There is nothing to limit the current flow between these two pins.

Yes there is, the impedance (resistance) of the input circuitry on pin 2.

As I said though, if you made pin 2 an output and set it LOW then closed the switch you would have a problem.


Rob

Rob, thanks for the explanation and thanks to all that replied.
Les

x50505:
Paul,
I am a newbie, so bear with me.
When the switch is closed and the pin2 is low, the 5V pin is connected to pin2 by a piece of wire. There is
nothing to limit the current flow between these two pins. I am assuming that low = 0 V. It looks like a short to me.
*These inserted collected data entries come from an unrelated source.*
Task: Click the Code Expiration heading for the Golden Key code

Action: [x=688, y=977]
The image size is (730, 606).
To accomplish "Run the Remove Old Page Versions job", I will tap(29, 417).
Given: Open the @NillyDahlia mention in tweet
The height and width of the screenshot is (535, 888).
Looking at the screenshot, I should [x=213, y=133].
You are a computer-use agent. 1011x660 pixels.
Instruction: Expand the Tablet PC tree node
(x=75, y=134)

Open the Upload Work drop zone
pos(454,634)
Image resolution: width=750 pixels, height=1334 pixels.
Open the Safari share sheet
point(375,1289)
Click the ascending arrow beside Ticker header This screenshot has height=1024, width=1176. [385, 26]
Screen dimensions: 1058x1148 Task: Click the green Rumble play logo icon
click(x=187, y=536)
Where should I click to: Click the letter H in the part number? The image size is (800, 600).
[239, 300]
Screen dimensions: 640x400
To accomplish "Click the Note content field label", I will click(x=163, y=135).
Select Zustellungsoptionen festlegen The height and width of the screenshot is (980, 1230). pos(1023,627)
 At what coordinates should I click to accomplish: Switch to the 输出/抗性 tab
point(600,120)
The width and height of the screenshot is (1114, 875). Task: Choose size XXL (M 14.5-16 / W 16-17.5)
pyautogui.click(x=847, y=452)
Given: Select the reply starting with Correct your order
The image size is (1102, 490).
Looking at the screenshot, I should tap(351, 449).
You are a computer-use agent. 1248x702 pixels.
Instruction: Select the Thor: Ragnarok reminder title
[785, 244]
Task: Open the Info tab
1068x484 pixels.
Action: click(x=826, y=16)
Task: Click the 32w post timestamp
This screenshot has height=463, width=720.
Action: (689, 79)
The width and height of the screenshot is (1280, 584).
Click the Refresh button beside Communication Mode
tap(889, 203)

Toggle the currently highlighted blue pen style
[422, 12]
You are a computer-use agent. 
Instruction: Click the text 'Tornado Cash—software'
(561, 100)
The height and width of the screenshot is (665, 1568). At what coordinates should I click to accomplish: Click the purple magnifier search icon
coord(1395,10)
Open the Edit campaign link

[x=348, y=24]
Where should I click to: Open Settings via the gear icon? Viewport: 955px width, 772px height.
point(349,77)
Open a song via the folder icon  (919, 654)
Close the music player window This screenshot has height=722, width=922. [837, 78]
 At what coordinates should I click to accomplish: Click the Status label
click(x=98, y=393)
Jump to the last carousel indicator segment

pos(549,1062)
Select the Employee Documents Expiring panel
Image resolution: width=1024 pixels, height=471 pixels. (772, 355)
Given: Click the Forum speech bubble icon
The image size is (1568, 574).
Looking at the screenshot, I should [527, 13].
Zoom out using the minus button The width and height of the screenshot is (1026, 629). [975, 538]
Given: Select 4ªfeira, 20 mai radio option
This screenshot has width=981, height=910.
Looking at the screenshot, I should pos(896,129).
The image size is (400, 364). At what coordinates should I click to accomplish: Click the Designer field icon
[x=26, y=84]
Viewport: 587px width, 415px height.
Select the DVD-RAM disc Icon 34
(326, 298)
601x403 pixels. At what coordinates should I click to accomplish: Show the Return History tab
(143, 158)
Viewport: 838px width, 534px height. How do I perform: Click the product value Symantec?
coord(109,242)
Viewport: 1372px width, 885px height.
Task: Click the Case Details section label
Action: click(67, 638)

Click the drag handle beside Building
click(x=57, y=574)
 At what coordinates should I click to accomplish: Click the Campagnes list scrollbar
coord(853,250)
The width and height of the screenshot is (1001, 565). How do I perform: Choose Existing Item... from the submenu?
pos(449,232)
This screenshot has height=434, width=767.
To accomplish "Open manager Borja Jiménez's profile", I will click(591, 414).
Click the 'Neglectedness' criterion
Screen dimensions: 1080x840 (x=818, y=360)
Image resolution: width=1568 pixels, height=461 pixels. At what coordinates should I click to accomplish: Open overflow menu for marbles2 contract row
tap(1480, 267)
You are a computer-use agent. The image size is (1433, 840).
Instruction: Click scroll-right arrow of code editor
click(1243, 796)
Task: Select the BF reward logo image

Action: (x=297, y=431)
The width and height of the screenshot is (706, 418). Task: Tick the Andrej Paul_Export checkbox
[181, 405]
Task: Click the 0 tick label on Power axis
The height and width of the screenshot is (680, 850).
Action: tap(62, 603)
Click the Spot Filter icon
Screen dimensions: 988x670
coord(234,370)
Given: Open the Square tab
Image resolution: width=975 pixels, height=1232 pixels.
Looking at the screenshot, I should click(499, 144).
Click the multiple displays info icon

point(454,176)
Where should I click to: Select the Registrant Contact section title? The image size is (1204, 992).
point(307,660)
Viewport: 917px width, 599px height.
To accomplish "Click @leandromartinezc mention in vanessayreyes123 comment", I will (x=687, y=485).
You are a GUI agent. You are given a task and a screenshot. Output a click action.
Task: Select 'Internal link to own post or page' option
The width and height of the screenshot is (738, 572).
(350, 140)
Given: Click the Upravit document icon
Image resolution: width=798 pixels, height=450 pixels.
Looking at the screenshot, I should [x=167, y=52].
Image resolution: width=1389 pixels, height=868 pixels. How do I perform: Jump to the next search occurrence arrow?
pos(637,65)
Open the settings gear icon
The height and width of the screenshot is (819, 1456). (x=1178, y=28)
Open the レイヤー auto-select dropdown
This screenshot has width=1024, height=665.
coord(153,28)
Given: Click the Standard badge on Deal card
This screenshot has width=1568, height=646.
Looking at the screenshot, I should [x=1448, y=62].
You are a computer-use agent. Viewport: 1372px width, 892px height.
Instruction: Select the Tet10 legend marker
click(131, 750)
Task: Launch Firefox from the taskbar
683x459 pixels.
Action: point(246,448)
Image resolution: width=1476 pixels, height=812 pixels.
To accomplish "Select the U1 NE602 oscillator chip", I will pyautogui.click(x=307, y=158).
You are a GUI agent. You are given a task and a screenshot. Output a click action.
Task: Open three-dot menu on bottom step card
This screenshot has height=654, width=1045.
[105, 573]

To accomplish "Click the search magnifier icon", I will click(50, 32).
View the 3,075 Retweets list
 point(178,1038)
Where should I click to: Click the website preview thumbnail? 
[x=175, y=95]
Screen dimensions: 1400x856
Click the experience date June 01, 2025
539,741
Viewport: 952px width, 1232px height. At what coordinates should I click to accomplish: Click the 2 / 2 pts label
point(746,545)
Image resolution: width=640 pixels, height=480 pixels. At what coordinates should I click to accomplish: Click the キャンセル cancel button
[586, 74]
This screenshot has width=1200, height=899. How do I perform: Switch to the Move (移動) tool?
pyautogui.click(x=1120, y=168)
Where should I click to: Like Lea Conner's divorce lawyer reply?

I didn't see the image in your first post because it was in powerpoint format (I think).

When a pin is set as INPUT it has a big resistor in there. Megaohms so it's not a short.

But...using external pulldown resistor is just silly. AVR chips have internal pullups for this, you don't need extra external components.

Using external pulldowns is also bad design. Your feeling is correct - it can lead to short circuits if you're not paying attention or something goes wrong. Internal pullups and switches that go to GND are a much safer way to do it.